The serpent speaks. The woman listens.

‘Has God indeed said, “You shall not eat of every tree of the garden”?’

An ostensibly innocuous question. And the woman has the answer, so she thinks.

She converses with the serpent.

‘We may eat the fruit of the trees of the garden, but of the fruit of the tree that is in the midst of the garden, God has said, “You shall not eat it, nor shall you touch it, lest you die.”’

The woman overstates the prohibition.

Perhaps this is her error, or perhaps it was the fault of her husband when he relayed to her the Lord God’s command.

One of them, certainly, had added a hedge to God’s word – one tiny addition. For God had commanded the man not to eat of the tree’s fruit, but He had said nothing about not touching it.

(How easily we add to what God has spoken.)

With that one addition – oh how small and seemingly insignificant! – the woman opens the door to her adversary the Devil.

The serpent, liar and murderous deceiver that he is, assures the woman, ‘You will not surely die. For God knows that in the day you eat of it your eyes will be opened, and you will be like God, knowing good and evil.’

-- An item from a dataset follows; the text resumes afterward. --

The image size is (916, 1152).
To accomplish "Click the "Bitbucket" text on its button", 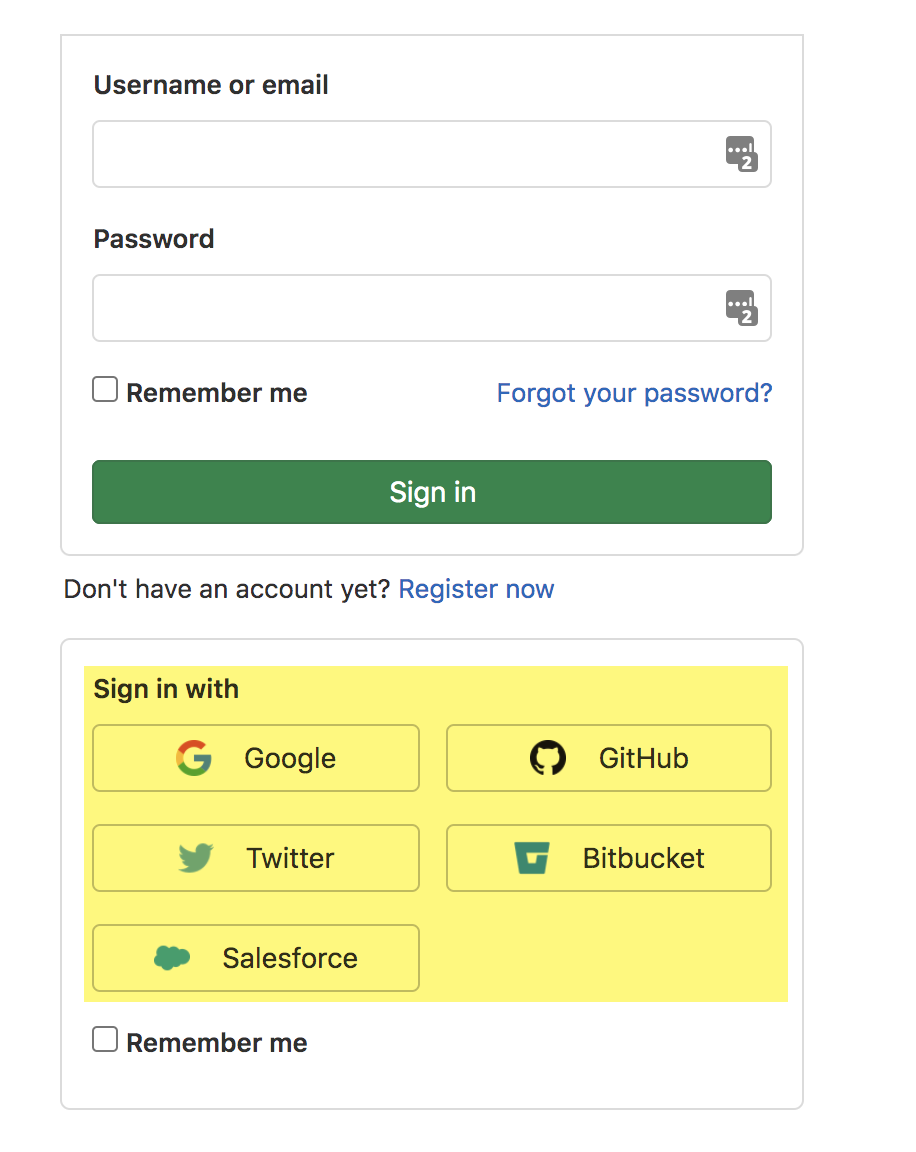I will coord(643,858).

And so the woman entertains temptation and gazes at the tree.

What a beautiful tree! How good it would be for food!

Enticed by her desire to become wise like God, she reaches out and takes its fruit.

(See, she is unharmed! The serpent was right! Surely there is no danger here.)

Having suffered no consequence from touching the fruit, she eats it. In contravention of God’s command, a fatal act.

The woman also gives to her husband, who is with her.

(Why has he not intervened to keep her from harm? Does he not see the danger?)

The man had heard the clear words of God’s voice forbidding him to eat this fruit. He had heard the Lord God’s prescient warning, ‘For in the day that you eat of it you shall surely die’.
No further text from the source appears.